Chapitre 1

Le soleil qui s’insinuait à travers les fins rideaux de ma chambre me tira du sommeil. J’avais encore rêvé de lui… Ses beaux yeux bruns ne cessaient de me hanter. Je le croisais tous les jours depuis des mois, mais il n’en demeurait pas moins inaccessible. Depuis ma fenêtre, je regardai, l’humeur morose, la vue splendide du parc qui s’étendait face à moi et la somptueuse terrasse à mes pieds. C’était pourtant un moment éblouissant, l’éveil d’un jour d’été sur un lieu privilégié. Simplement, je savais que seuls les domestiques étaient assez tôt levés pour en jouir, mais qu’assurément « ils avaient autre chose à faire qu’à bayer aux corneilles » et que tout cela ne m’était octroyé que de manière purement involontaire, « faute de pire ». Je me trouvais en effet logée sous les toits, dont les pans alambiqués coulaient jusqu’à mon chien-assis, nichée au plus haut de la somptueuse bâtisse.

Je rêvassais, songeant à ces hectares de terrain et ces frondaisons majestueuses que je pouvais apercevoir d’ici, et qui devaient compter infiniment à ses yeux. Son ombre planait sur tout cela, son domaine, comme s’il se trouvait dressé sur un piédestal depuis lequel il contemplait le monde. De là-haut, qu’importait qu’il m’accordât ou non un sourire poli ! Ma tenue de soubrette lui permettait de m’identifier clairement, m’interdisant d’espérer un regard de sa part. Et son indifférence polie me tenaillait, moi qui le buvais des yeux, m’égarais dans l’adoration tout le jour, pour ensuite gémir et pleurer son absence des nuits entières.
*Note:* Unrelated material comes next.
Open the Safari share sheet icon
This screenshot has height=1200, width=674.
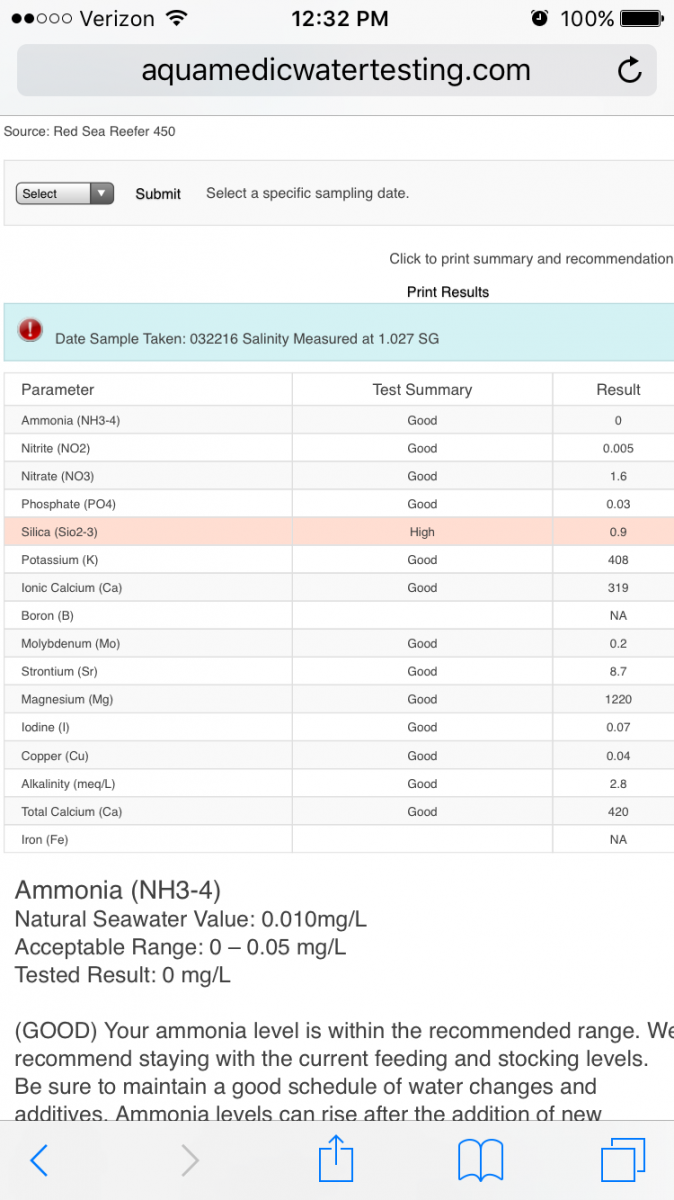pos(336,1158)
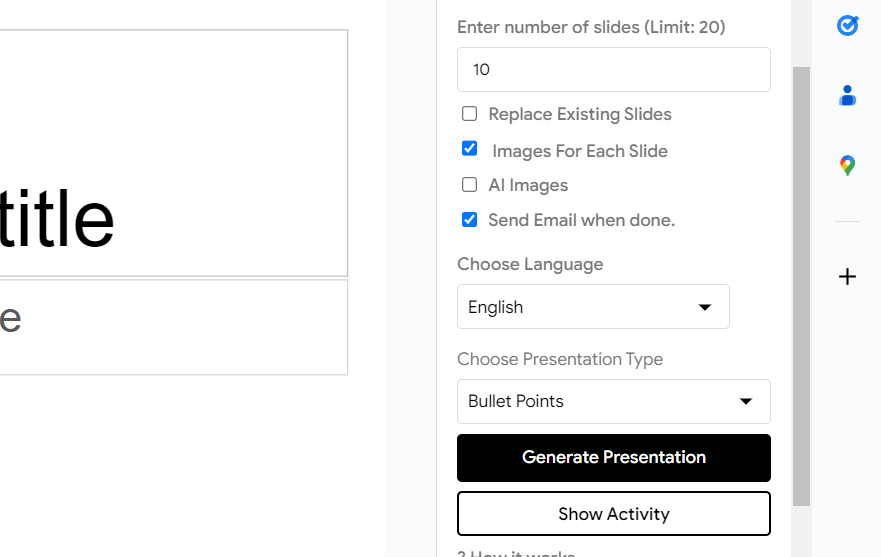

Mais, pour doucher le rêve, il me suffisait de descendre en cuisine, de prendre de plein fouet l’aigreur de Germaine, la vieille cuisinière, agacée même de tourner instinctivement la tête au bruit de mon entrée. Ce premier regard de la journée sans aménité ne laissait aucun doute quant à la place qui était la mienne dans la hiérarchie de ce microcosme. Et il était inutile d’espérer l’amabilité d’un mot d’accueil… on me faisait au mieux la grâce d’une rebuffade. Je préférais encore l’indifférence, elle me faisait moins mal.

Ce matin-là, en pensant au travail qui m’attendait – les sempiternelles tâches quotidiennes : laver les sols, astiquer les meubles, récurer le moindre centimètre carré de cette immense demeure –, le cœur n’y était pas. La perspective de me retrouver à genoux sur le carrelage rugueux pour frotter inlassablement les pierres ternes au rythme de la voix de crécelle de Germaine, qui ne manquait jamais de me sermonner : « Fais attention, petite écervelée ! Ne vois-tu donc pas les saletés qui restent dans les rainures ? », « Augmente un peu la cadence, on ne va pas y passer toute la journée ! »… cela provoquait déjà mon dégoût.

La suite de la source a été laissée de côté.